“BAHKAN pada sebagian media mainstream kini berkembang jurnalisme tanpa verifikasi. Mereka memberitakan begitu saja, apa adanya, siaran pers sepihak dari Mabes Polri.”
“Kitapun terpana. Seorang perempuan sendirian menyerang mabel polri. Ia seorang lone wolf, jenis baru teroris. Polisi segera menembak mati sang penyerang.”
“Tak ada verifikasi dari pihak jurnalis. Apa benar seorang perempuan itu mudah saja masuk ke markas polisi dengan senjata? Apa benar ia seorang lone wolf, teroris? Mengapa media itu tak terlebih dahulu mengecek kepada keluarga yang bersangkutan, pada tetangga?”
“Di era media sosial sekarang ini, jurnalisme kita menjadi malas.
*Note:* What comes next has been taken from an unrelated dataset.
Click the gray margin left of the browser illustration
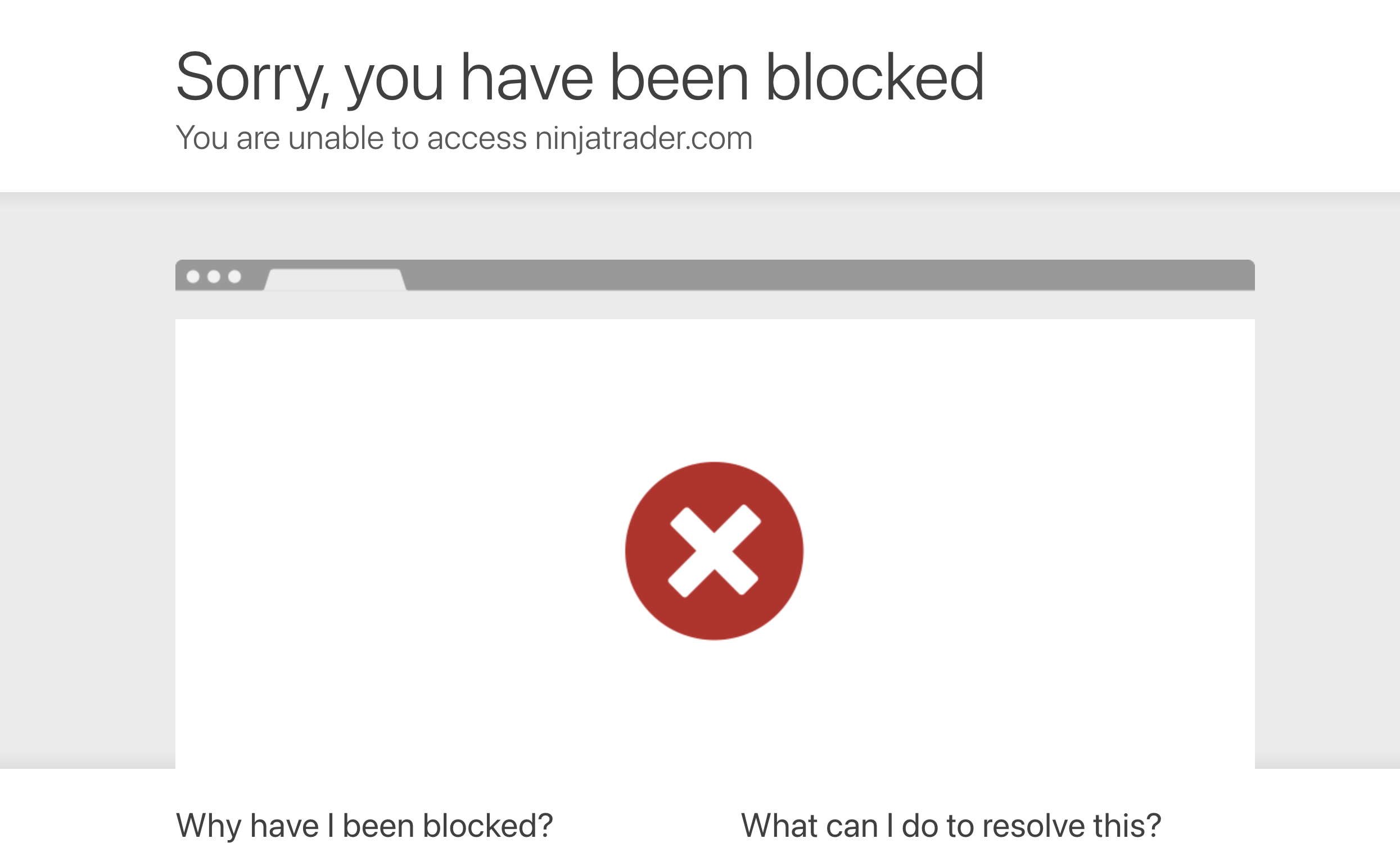 point(85,483)
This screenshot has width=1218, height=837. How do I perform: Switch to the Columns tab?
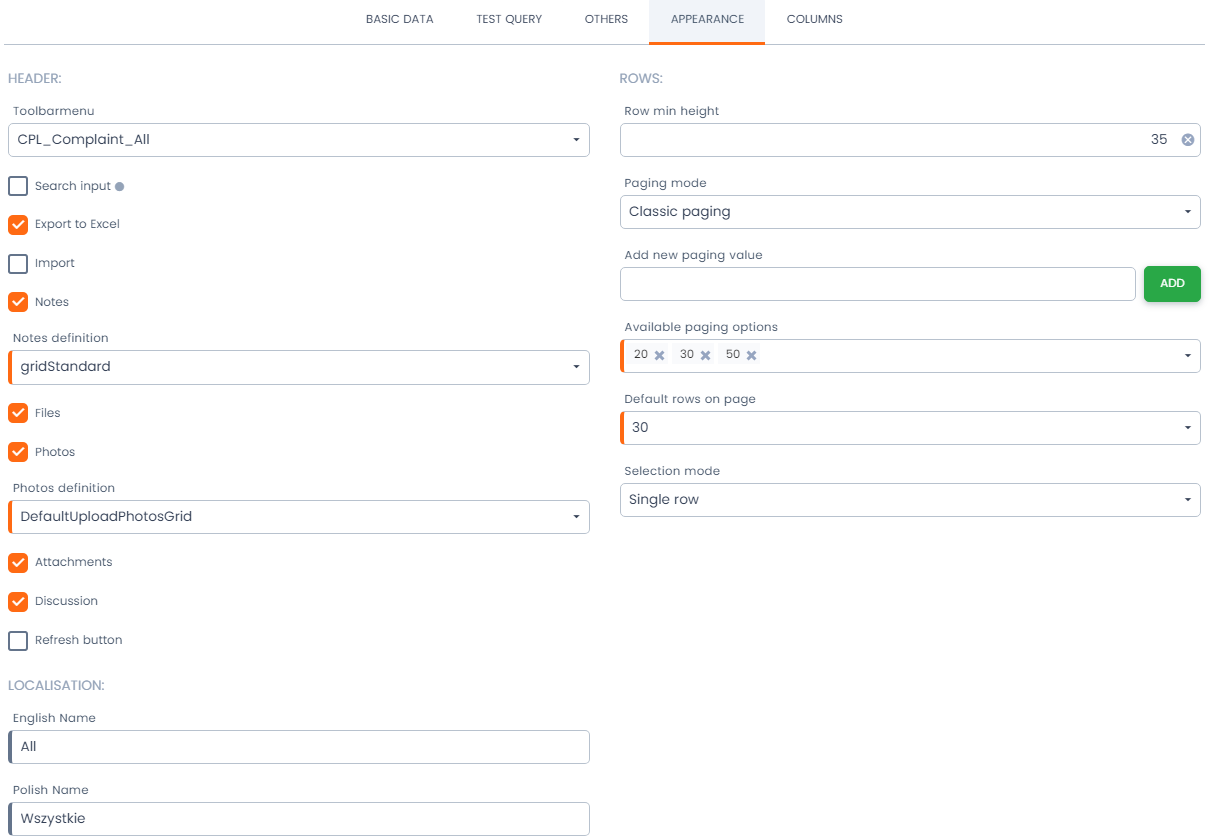tap(814, 19)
Mereka merendahkan diri menjadi sekedar humas dari lembaga atau tokoh tertentu.”
Evaluasi kritis ini disampaikan oleh Dr Sirikit Syah yang saya susun berdasarkan memori. Saat itu ia mengevalusi meluasnya pemberitaan yang tak kritis atas fenomena ZA.
ZA nama inisial dari Zakiah Aini. Di akhir maret 2021, ia yang baru berusia 25 tahun diberitakan ditembak di mabes polri karena seorang diri datang dan mengayun- ngayunkan sejenis pistol.
Evaluasi kritis ini yang pertama saya ingat setelah mendengar berita wafatnya Dr. Sirikit Syah, MA. Ia seorang jurnalis, dosen dan juga sastrawan.
Pagi ini, di WA Sirikit Syah, saya melihat ada miss called. Namun tak ada berita apa- apa.
Jantung saya berdegub. Sehari sebelumnya, di japri WA yang sama saya berkomunikasi. Namun saat itu yang memegang HP adalah suaminya Sirikit Syah.
“Kondisi bu Sirikit belum stabil, kadang sadar kadang tidak, rawat inap sejak hari Ahad (17/4).
Terimakasih atas perhatian pak Denny dan rekan-rekan”
Saya membalas teks itu: “Semoga datang keajaiban. Semoga bu Sirikit sembuh kembali.
Para sahabatnya sesama penulis di Satupena ikut berdoa”
-000-
Sekitar enam bulan lalu, saya berkomunikasi lewat WA dengan Sirikit Syah. Saat itu Perkumpulan Penulis Indonesia Satupena sedang menyiapkan akun Youtube untuk Satupena TV.